An open letter is calling on Premier Doug Ford and Education Minister Stephen Lecce to recognize the hard work of early childhood educators and the low wages they receive.
Kara Pihlak, the Executive Director at Oak Park Co-operative Children's Centre in London, Ontario, says workers have been kept in the dark even though they are deemed an essential service.
"We received no recognition for our work, no extra pay increase, and it's like we have been working in the shadows doing all this hard work with no recognition from the Ford government."
Though she does acknowledge the government has provided extra funding for PPE and other essential materials, there has been no pay increase even with workers going back to work two months earlier than teachers.
"My staff are wearing a mask and face shield while providing quality care to children, so I really put my hats off to them, they have been working hard, and they have not been complaining, and it's definitely taking a toll on them.”
Pihlak says since the start of the pandemic, going to work under COVID-19 measures has been weighing down on her staff.
"I do say he has provided some funding to the organization themselves, we have gotten funding for PPE, extra materials, which is excellent I appreciate that, however, the workers themselves have been completely left in the dark."

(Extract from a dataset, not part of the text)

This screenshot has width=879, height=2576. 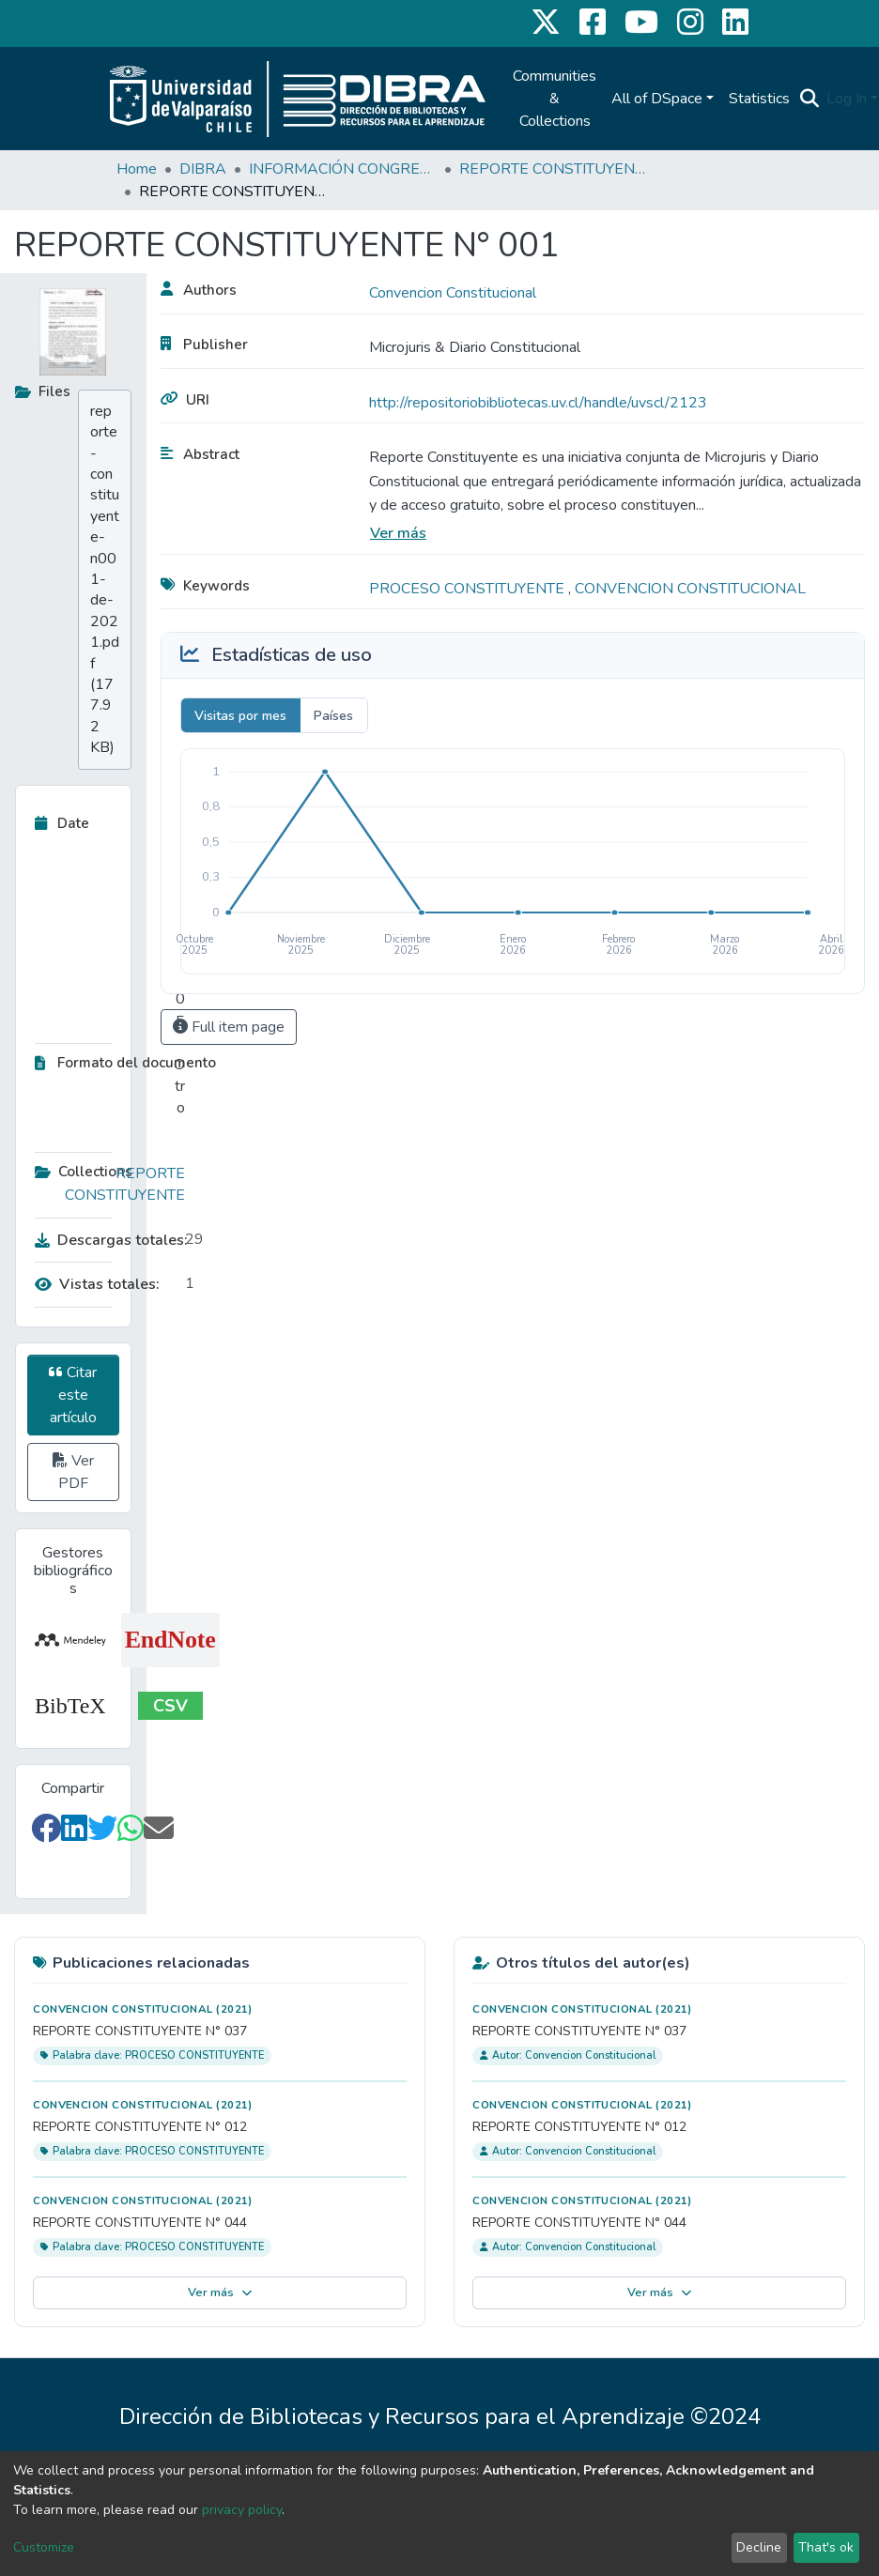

Pihlak said it's insulting that workers are expected to work with multiple news health guidelines, all while putting their own health at risk, with no additional monetary compensation.
She goes on to say most of the workers are women who don't make much more than minimum wage but are deemed essential during these tough times.
Pihlak is asking that in 2021 it will be a provincial priority to improve working conditions, public perception and wages of early childhood educators in Ontario.